- Malicious extensions disguised as developer tools were found in the Microsoft Visual Studio Code Marketplace.
- The extensions stole sensitive data such as WiFi passwords, clipboard contents, screenshots, and browser sessions.
- Malware used advanced techniques like DLL hijacking and headless browser sessions to extract information.
- Microsoft removed several infected extensions from its Marketplace promptly after detection.
- Additional malicious packages were discovered in the Go, npm, and Rust ecosystems targeting developers.
Cybersecurity researchers uncovered two malicious extensions in the Microsoft Visual Studio Code (VS Code) Marketplace that infected developer machines with stealer malware. These extensions appeared as a premium dark theme and an Artificial Intelligence coding assistant but secretly downloaded further payloads, captured screenshots, and siphoned sensitive data. The stolen information was transmitted to a server controlled by attackers.
The infected extensions—named BigBlack.Bitcoin-black with 16 installs and BigBlack.codo-ai with 25 installs—were removed by Microsoft in early December 2025. A third related package, BigBlack.mrbigblacktheme, was also removed for containing malware according to Microsoft’s list of removed Marketplace extensions. As stated by Idan Dardikman from Koi Security, “Your code. Your emails. Your Slack DMs. Whatever’s on your screen, they’re seeing it too.” The malware additionally compromised WiFi credentials, clipboard data, and hijacked browser sessions.
Initial versions executed PowerShell scripts to download a password-protected ZIP archive from an external source (syn1112223334445556667778889990[.]org), extracting the main payload using methods like Windows native tools and 7-Zip. Later versions concealed these activities by hiding the PowerShell window and switched to batch scripts that utilized curl to download an executable and DLL.
The malware loaded a genuine Lightshot screen capture binary that then loaded a malicious “Lightshot.dll” via DLL hijacking. This DLL collected clipboard contents, lists of installed applications and processes, desktop screenshots, saved WiFi credentials, and detailed system information. It also launched Google Chrome and Microsoft Edge browsers in headless mode to extract stored cookies and hijack user sessions, as described here.

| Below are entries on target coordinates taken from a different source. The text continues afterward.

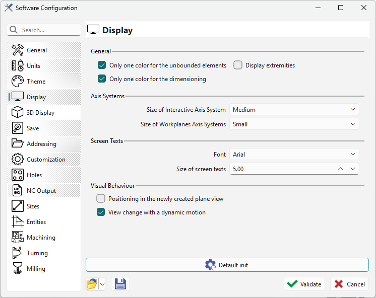Open the Milling category icon
376x298 pixels.
click(18, 269)
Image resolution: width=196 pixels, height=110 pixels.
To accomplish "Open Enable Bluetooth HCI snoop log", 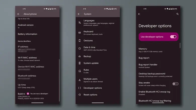I will pos(158,93).
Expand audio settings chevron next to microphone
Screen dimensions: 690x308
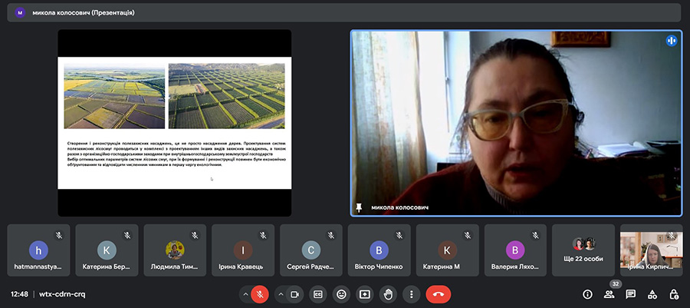tap(245, 293)
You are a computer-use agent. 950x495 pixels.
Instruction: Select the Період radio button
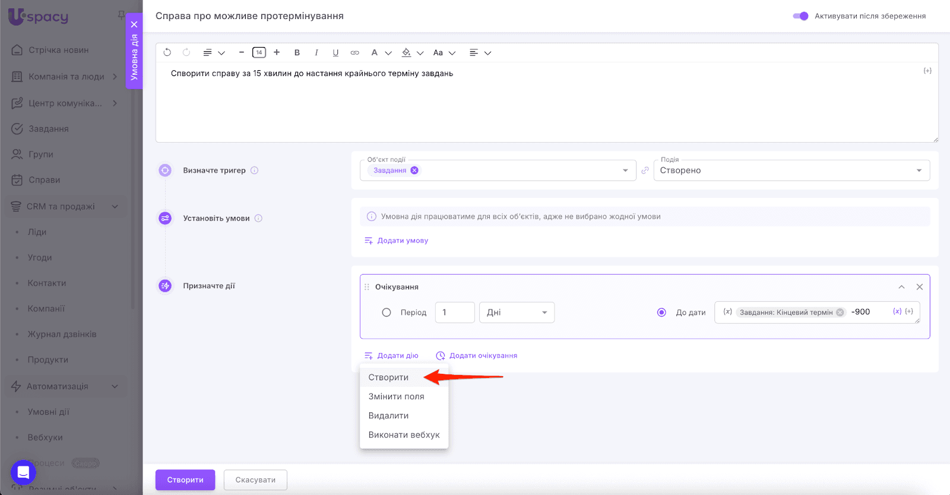click(x=387, y=313)
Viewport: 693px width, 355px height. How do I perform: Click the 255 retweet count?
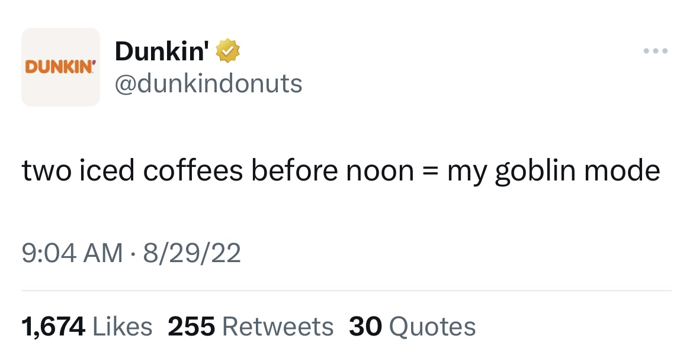191,327
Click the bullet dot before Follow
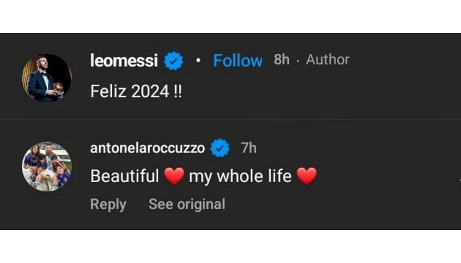Screen dimensions: 461x263 tap(198, 60)
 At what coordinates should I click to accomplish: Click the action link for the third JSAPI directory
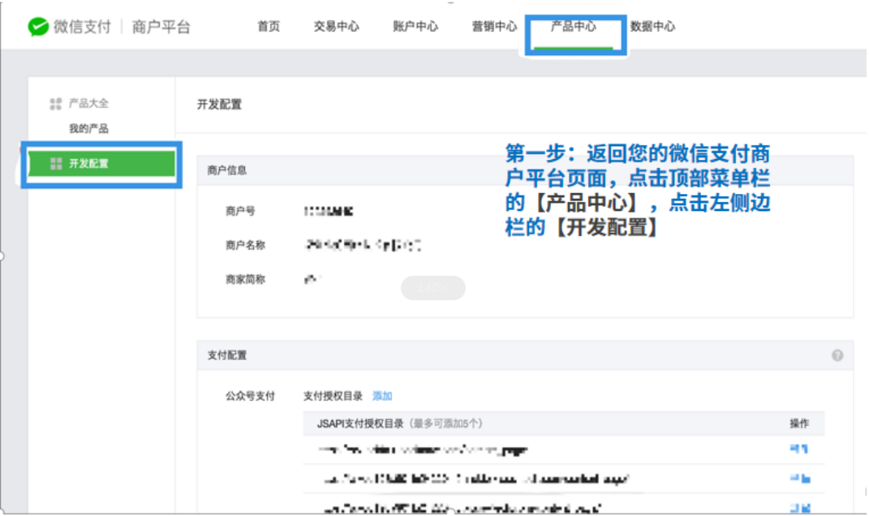[800, 507]
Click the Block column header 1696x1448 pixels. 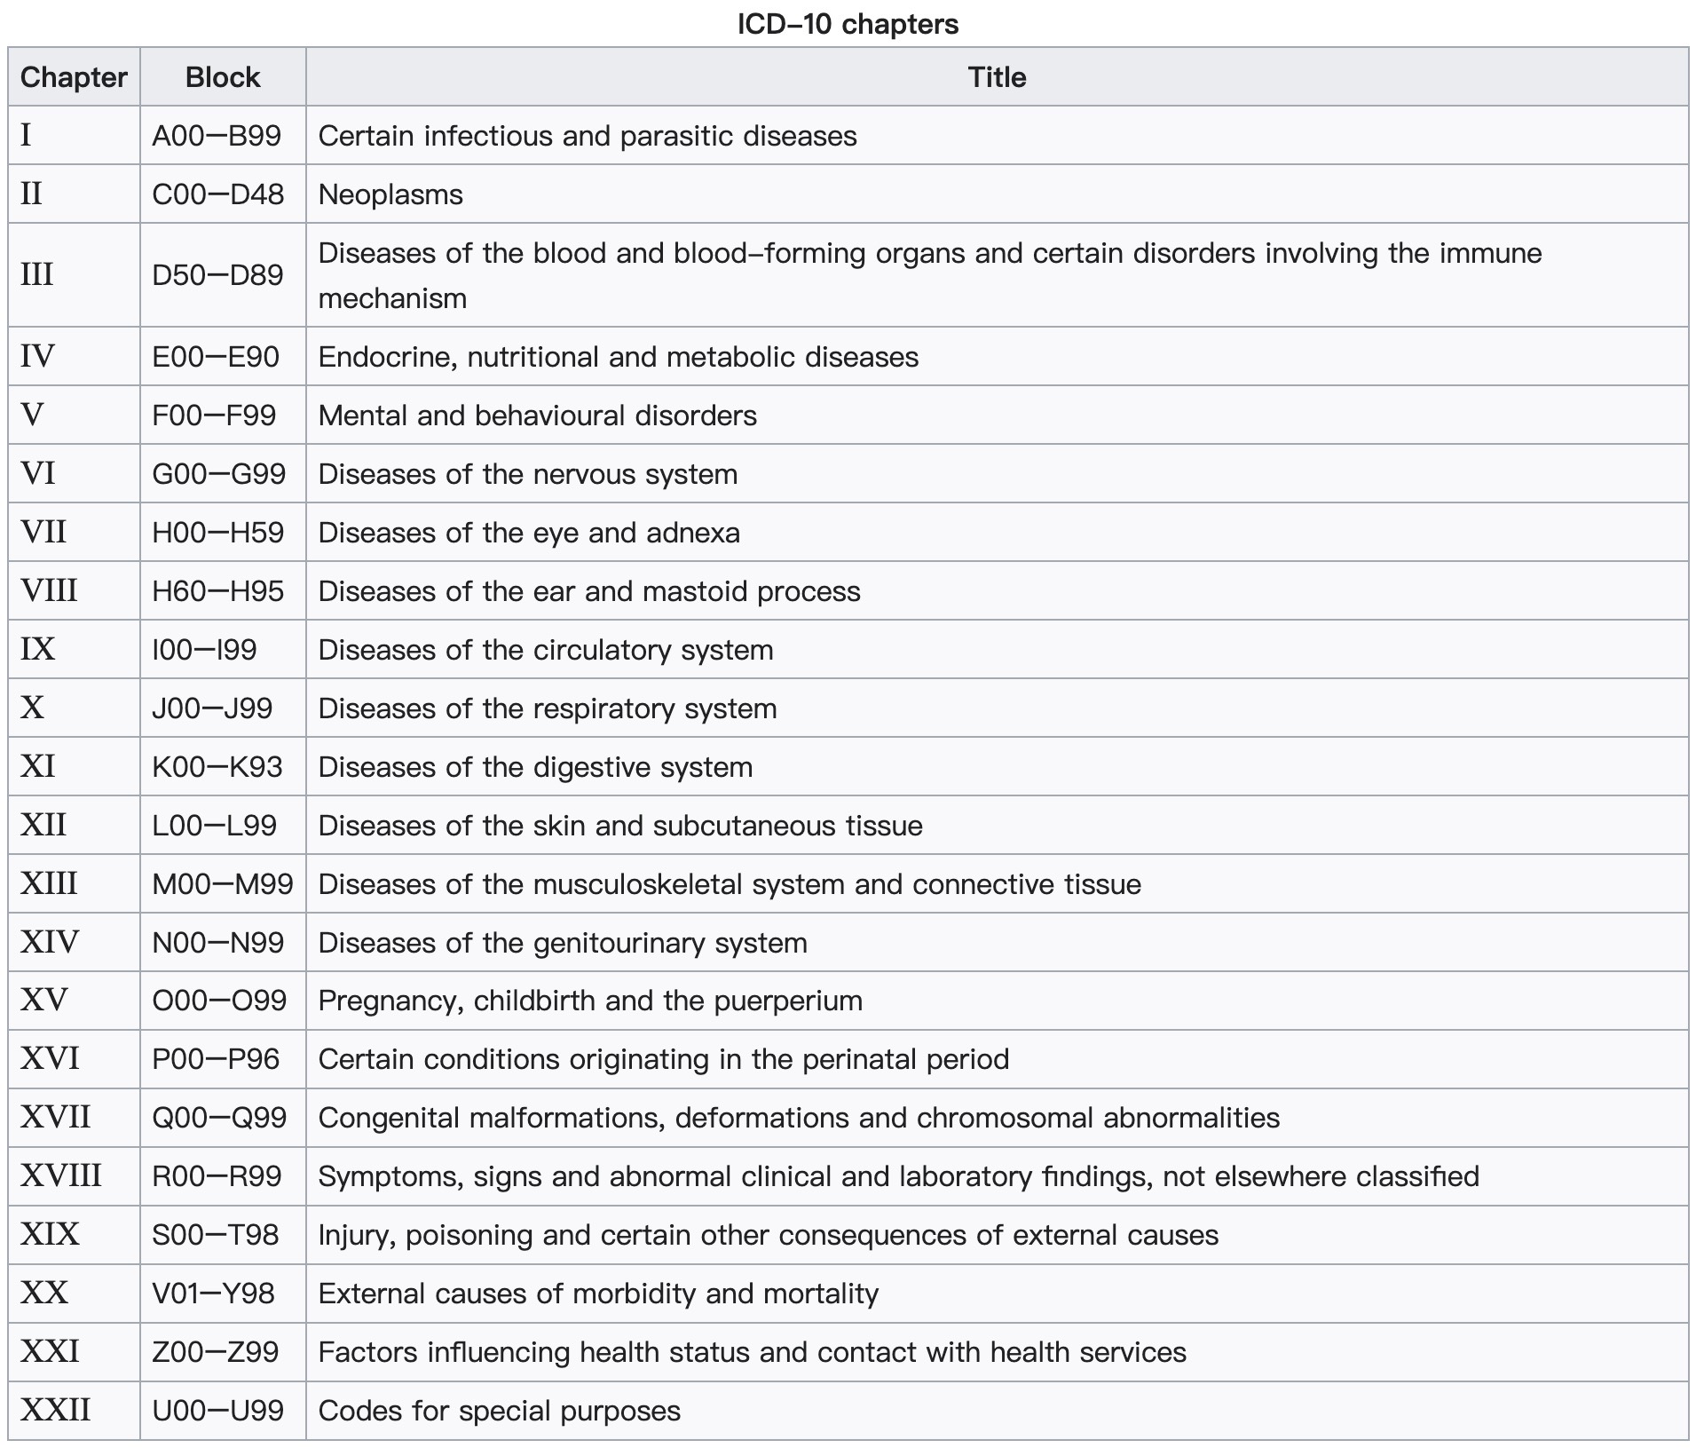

Separately, the firm Socket identified malicious packages targeting popular programming ecosystems: two Go packages impersonating trusted UUID libraries that exfiltrate data to a paste site called dpaste when specific functions are invoked; over 400 npm packages bearing the prefix “elf-stats-,” with some enabling reverse shells and data exfiltration; and a Rust crate named finch-rust that masquerades as a legitimate bioinformatics tool while loading a credential-stealing payload called sha-rust. Socket researcher Kush Pandya explained, “Finch-rust acts as a malware loader… finch-rust looks benign in isolation, while sha-rust contains the actual malware.” More details on these threats are available through Socket’s reports, npm findings, and Rust crate analysis.